A new study analyses correlations between six cryptocurrencies and the relationship between cryptos as well as compared to fiat pairs, revealing some interesting results.
Covering an extensive period from the first of September 2015 to as late as the 29 December 2017, the study generally finds week to no correlation between cryptos and fiat pairs, but some appear to be correlating more than others.
As can be seen above, there is strong correlation between fiat pairs, especially between the euro and swiss franc, with the Japanese Yen and the pound the only ones to show no correlation.
Generally, cryptos show no correlation to fiat pairs, but there does appear to be an inverse correlation relationship between bitcoin and the pound, the Canadian dollar, which usually acts like the USD, as well as bitcoin and the Yuan.
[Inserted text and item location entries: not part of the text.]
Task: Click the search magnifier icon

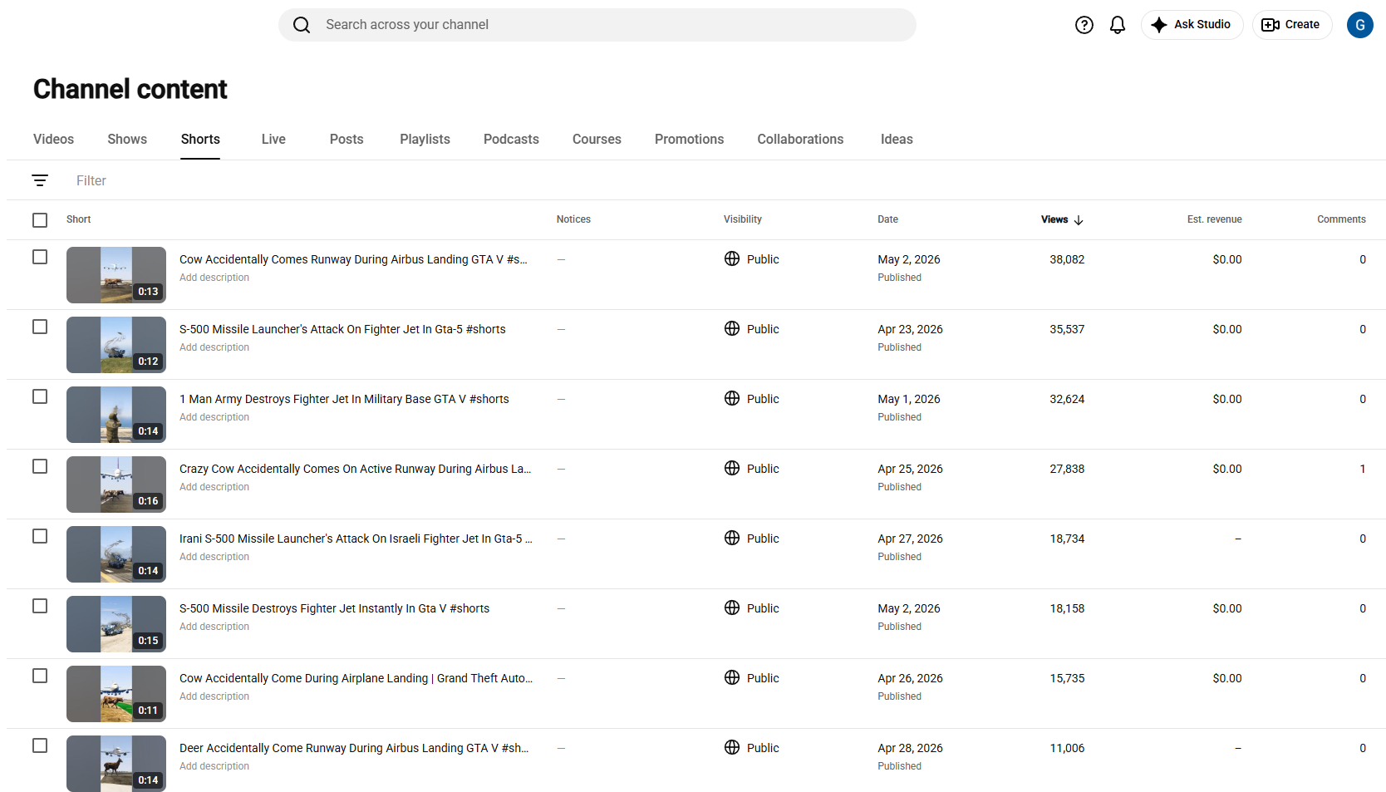Action: tap(302, 25)
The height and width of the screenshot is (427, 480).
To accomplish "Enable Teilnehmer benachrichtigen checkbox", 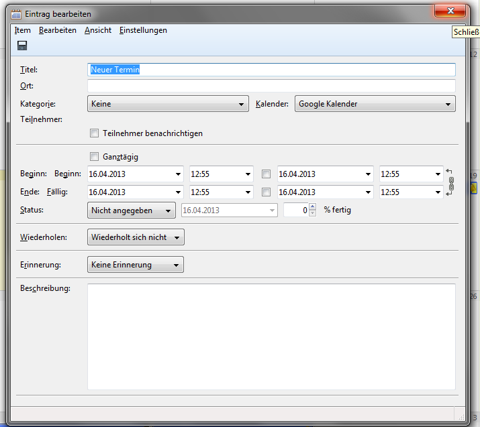I will (x=94, y=133).
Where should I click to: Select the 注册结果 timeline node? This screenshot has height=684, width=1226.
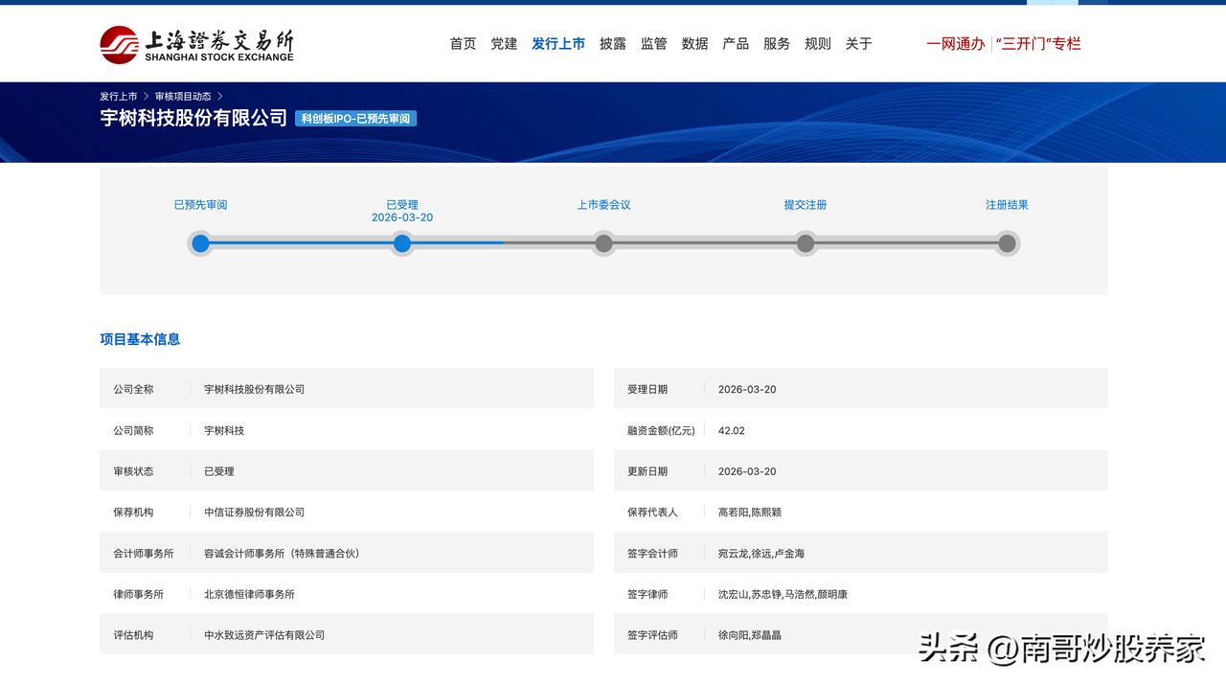tap(1008, 243)
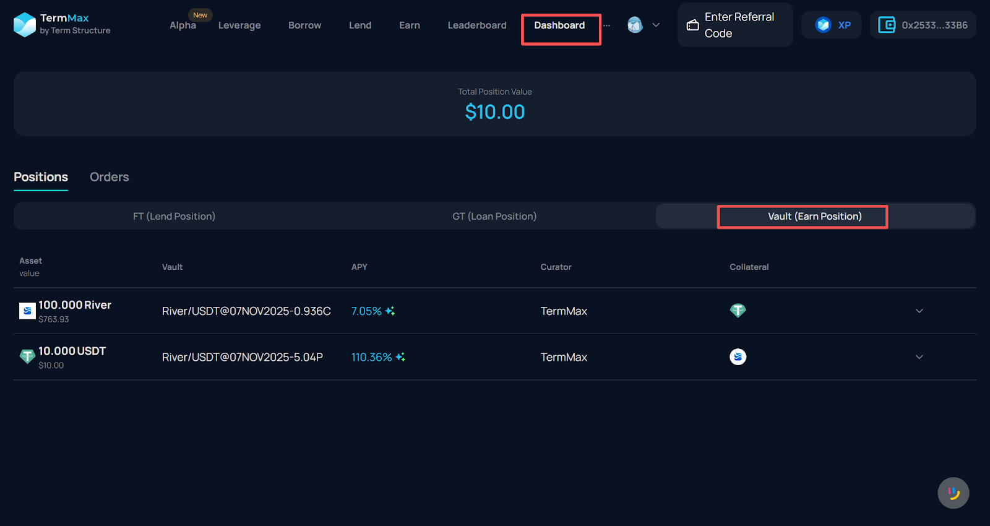990x526 pixels.
Task: Click the XP cube icon
Action: click(x=823, y=25)

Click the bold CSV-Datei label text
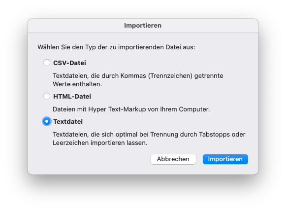pyautogui.click(x=69, y=63)
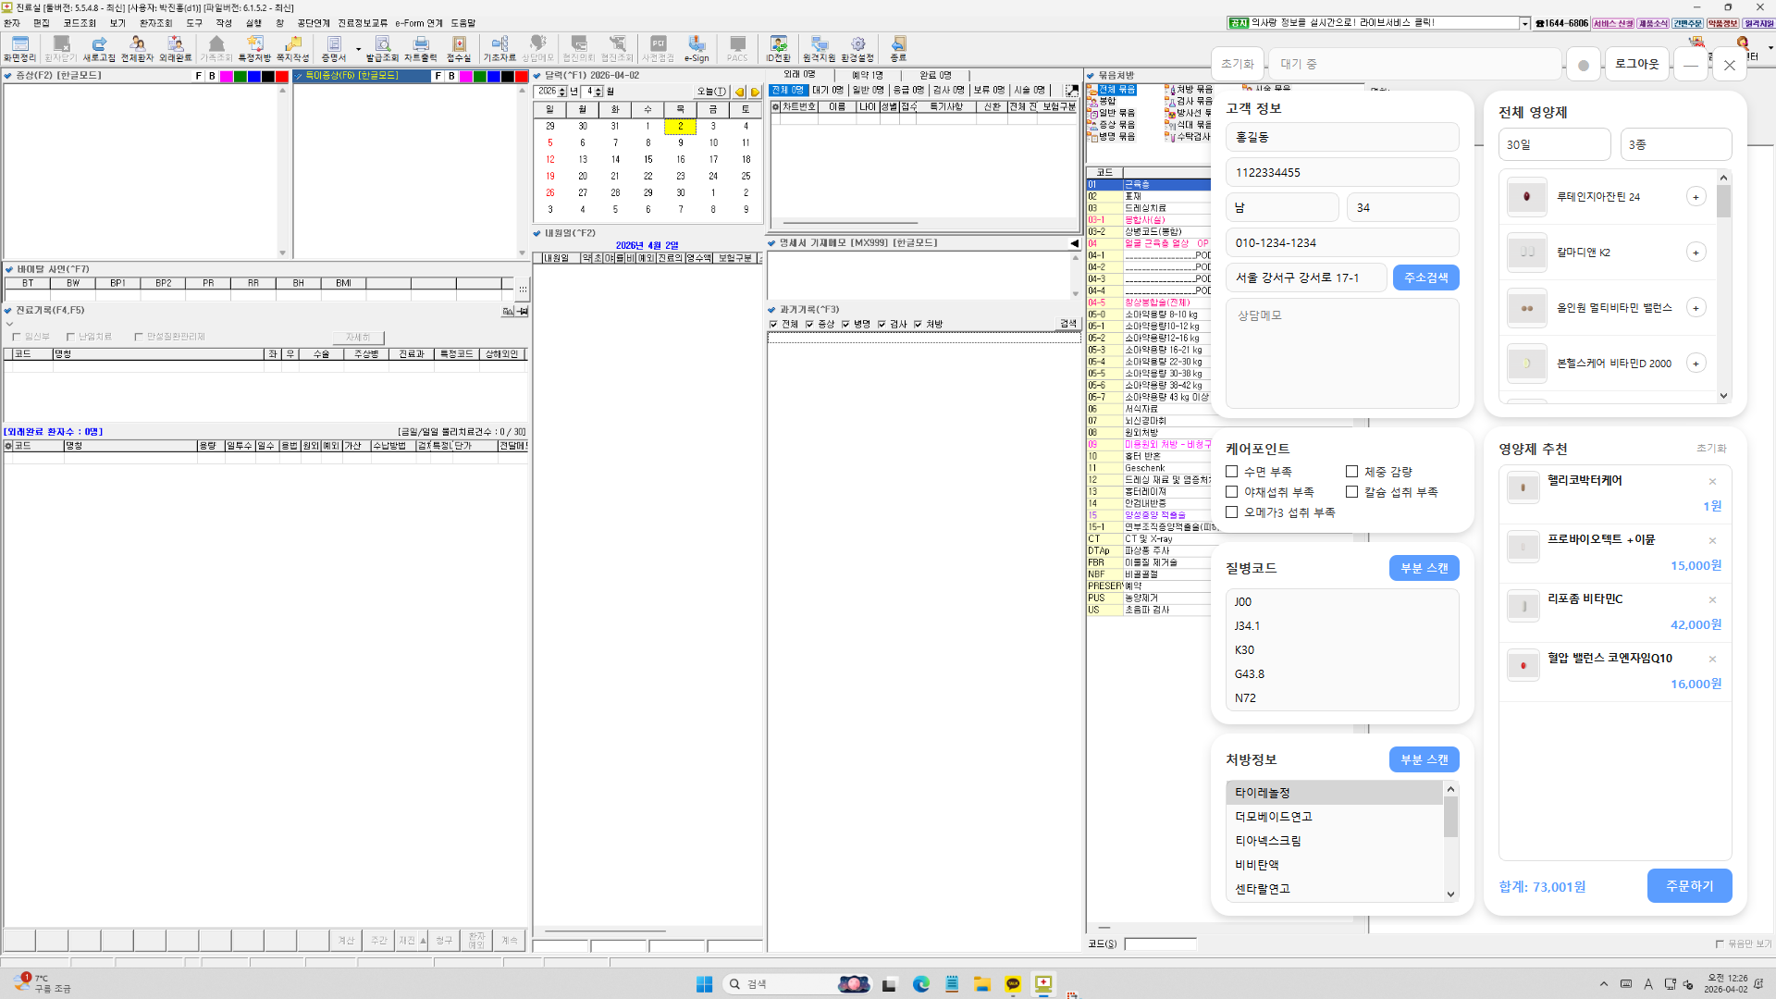This screenshot has height=999, width=1776.
Task: Switch to the 대기 0명 tab
Action: pyautogui.click(x=828, y=91)
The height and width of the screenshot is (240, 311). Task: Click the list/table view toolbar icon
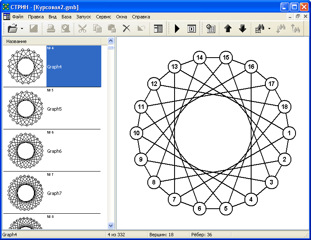pyautogui.click(x=158, y=29)
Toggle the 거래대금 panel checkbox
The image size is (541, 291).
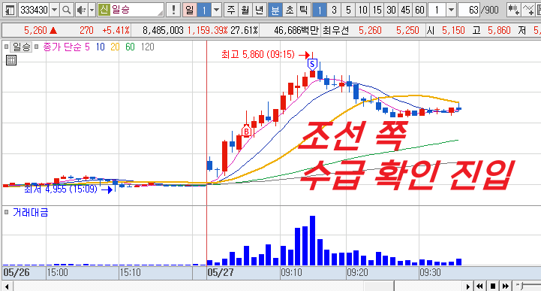[6, 212]
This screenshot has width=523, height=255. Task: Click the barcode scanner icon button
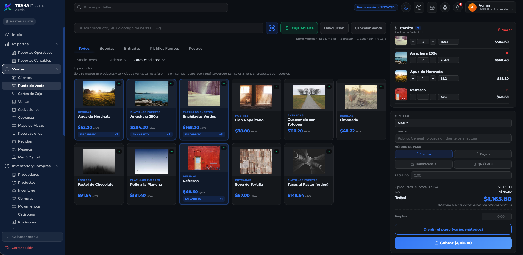click(272, 28)
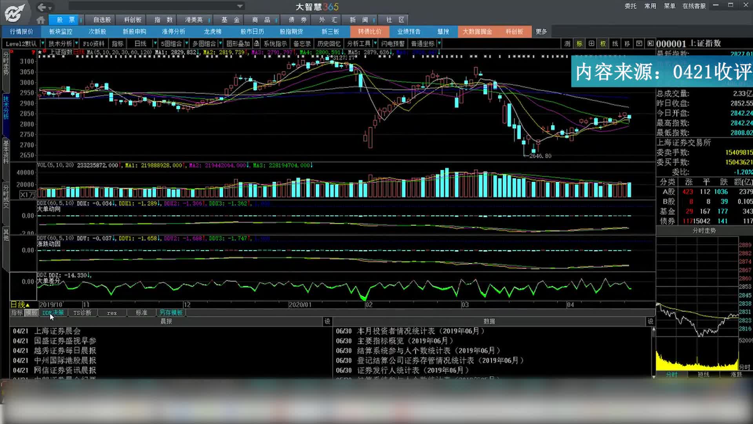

That is, when the dollar gets stronger bitcoin tends to fall somewhat, and likewise when it gets weaker it tends to rise, but the relationship isn’t that strong at just 0.1 out of 1 for complete correlation and 0 for none.
Ethereum seems to have the strongest relationship with the pound in fiat pairs, but that relationship is weaker than bitcoin, with the other crypto/fiat correlations too weak to be significant.
Between cryptos there is a fairly strong correlation, especially between bitcoin and litecon as well as ripple and stellar. But a moving-average cross-correlation analysis reveals even more interesting results:
Here, we quote the study authors at some length as they eloquently explain the relationships between cryptos and fiats:
“We found a high correlation between BTC and LTC (0.48). Now, we can see that when both BTC and LTC record extreme negative returns (0.05|0.05 quantiles), the coherency is 0.46.
When both record extreme positive returns (0.95|0.95 quantiles), the coherency is 0.27. In median dependence (0.50|0.50 quantiles), the coherency is 0.7. Thus, these two cryptocurrencies are connected to some extent in the short- term period, irrespective of the current market situation.
What is interesting is that XEM is on average not associated with any other currency in our sample. However, when we look at the lower quantiles, we find that it is negatively associated with two forex currencies (JPY, CHF) and positively associated with LTC.
At the higher quantiles, its extreme positive returns are positively connected to extreme positive returns on EUR, GBP, CAD, and XLM and negatively connected with BTC.
Even ETH is significantly positively associated with BTC at the extreme lower quantile and median dependence, even though there are substantial differences between these two cryptocurrencies.”
Some cryptos, therefore, do appear to have a slight hedging quality, especially against the pound and the dollar, but generally the study reveals they are useful for diversification between crypto/fiat and between cryptos themselves.
Interestingly the study says XRP is the one that exhibits safe heaven properties, which does seem to have the lowest correlation between cryptos.
As has been seen from observation, the study suggests cryptos, and LTC in particular, tend to respond more towards bitcoin’s price falls, and half as less towards bitcoin’s price rises. But there are significant differences, leading the authors to conclude after further analysis:
“It is beneficial to diversify among forex currencies and cryptocurrencies because in times of distress, extremely low returns are negatively associated.”
A general body of research now seems to be agreeing that cryptos are useful for diversification, with a further study recently finding no correlation between bitcoin and a number of assets such as stocks, gold or oil.
That suggests even a small amount of cryptocurrencies in traditional portfolios aids in increasing returns due to spreading and diversifying risks as well as gains.